It's not just more midwives we need

To fix the maternity care crisis we should call on the experience and judgement of its practitioners, says one, who prefers to be anonymous

Share
Related Topics

Childbirth has been going on for a long time. You'd think we would have got the hang of it by now, but the way we are going in this country we're making it harder and harder. Before the last election the government promised to recruit an extra 3,000 midwives, but last week the National Audit Office revealed that the country is 2,300 short of this figure.

The NAO also points out that a fifth of the National Health Service maternity budget is spent on medical negligence cover. Cathy Warwick, chief executive of the Royal College of Midwives, said last week: "There are still a significant number of trusts not meeting standards of one-to-one care in labour and if there isn't a midwife in the room then it's harder to pick up problems early, intervene early and prevent problems later on."

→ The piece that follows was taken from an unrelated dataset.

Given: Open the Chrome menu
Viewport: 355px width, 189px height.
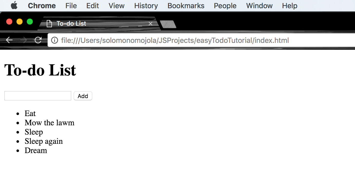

As a midwife of more than 20 years' standing (and an apolitical one, I should add), I can only agree, and pretty well anyone in the business will support me. Much of my time is wasted trying to magic up some pillows or a thermometer. I am constantly working longer than my shift because I can't down tools and abandon my colleagues, or having to skip my meal break. And I have lost count of the number of times I have been emotionally blackmailed to scrap my day off because I know what pressure my colleagues are under. We do it because we can't help it. It's in our nature, but it isn't really good enough if we want to attract people to the profession.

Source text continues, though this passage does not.